A major reason for doing this likely had to do with the colossal amount of margin trading driving market movements. (Margin trading lets investors bet borrowed money on stocks, often using the underlying stock or other shares as collateral. This magnifies both gains and losses.)
By freezing trading of (mainly) more volatile stocks, loosen restrictions on margin trading, and by pumping liquidity into brokerages, the government prevented prices from dropping far enough to trigger margin calls.
If the government hadn’t intervened, the markets were in a very real danger of entering an ever-accelerating downward spiral: companies and investors were using their stock as collateral for margin trading and corporate loans, and further drops would have required banks and brokerages to require even more collateral. As of late June, more than 2.5 trillion yuan ($400 billion) in stocks were used to collateralize around 750 billion yuan in loans, according to a recent note by Anne Stevenson-Yang, founder of J Capital Research.
The stock market is following a similar trend of government-engineered bubble, followed by regulatory meddling to thwart selling, that occurred with China’s property market, Stevenson-Yang noted.
“The early stages supported China Dream growth stories and legendary IPO wealth-creation events,” she wrote. “When the momentum can’t be sustained, we are brought to the June 12 stage. Through regulatory devices such as prohibitions on short selling and selling of long positions, massive infusions of new liquidity, loan rollovers and liberalized margins, suspended trading in shares not core to the State’s interest, collateral value is maintained at highly inflated levels.”

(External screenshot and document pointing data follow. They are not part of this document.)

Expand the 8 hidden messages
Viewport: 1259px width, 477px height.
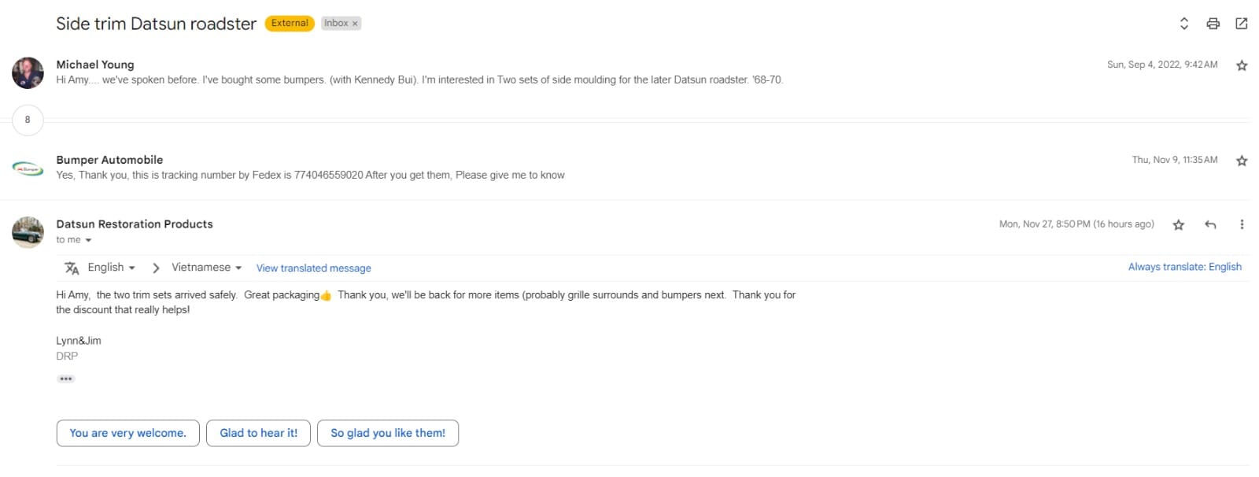tap(28, 120)
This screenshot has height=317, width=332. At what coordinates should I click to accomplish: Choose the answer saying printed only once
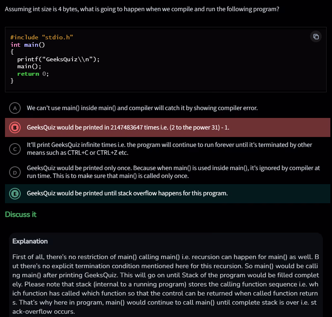173,172
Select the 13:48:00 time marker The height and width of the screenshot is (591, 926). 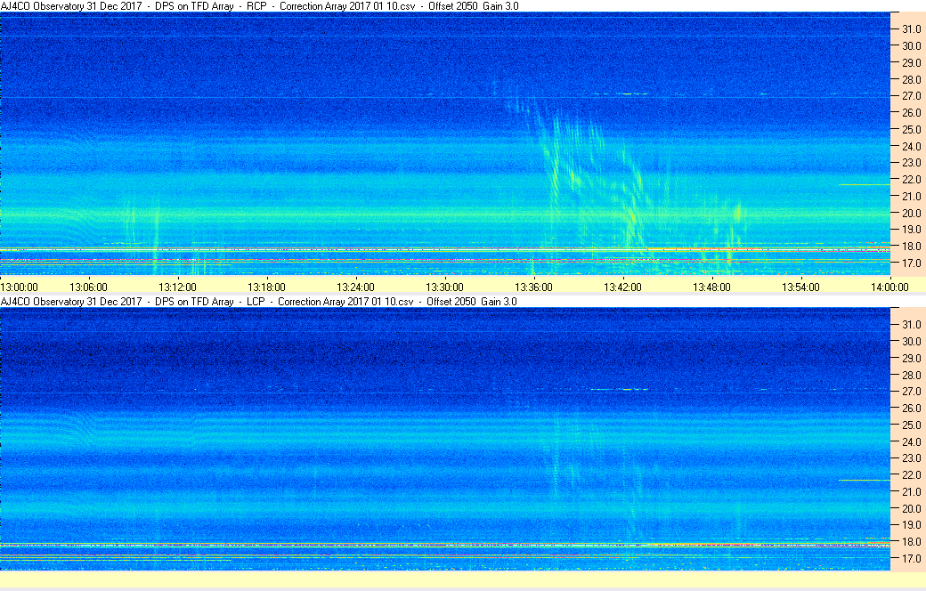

To be fair, the stock market usually closes on public holidays. However, the government only created this official work holiday in the last year. The nature of the holiday is in itself intriguing; during times of domestic strife, the government’s go-to distraction is to whip up anti-Japanese sentiment among the public. Whatever the case, it makes ”Victory Day,” as it’s called, an eerily convenient excuse to disrupt trading once again.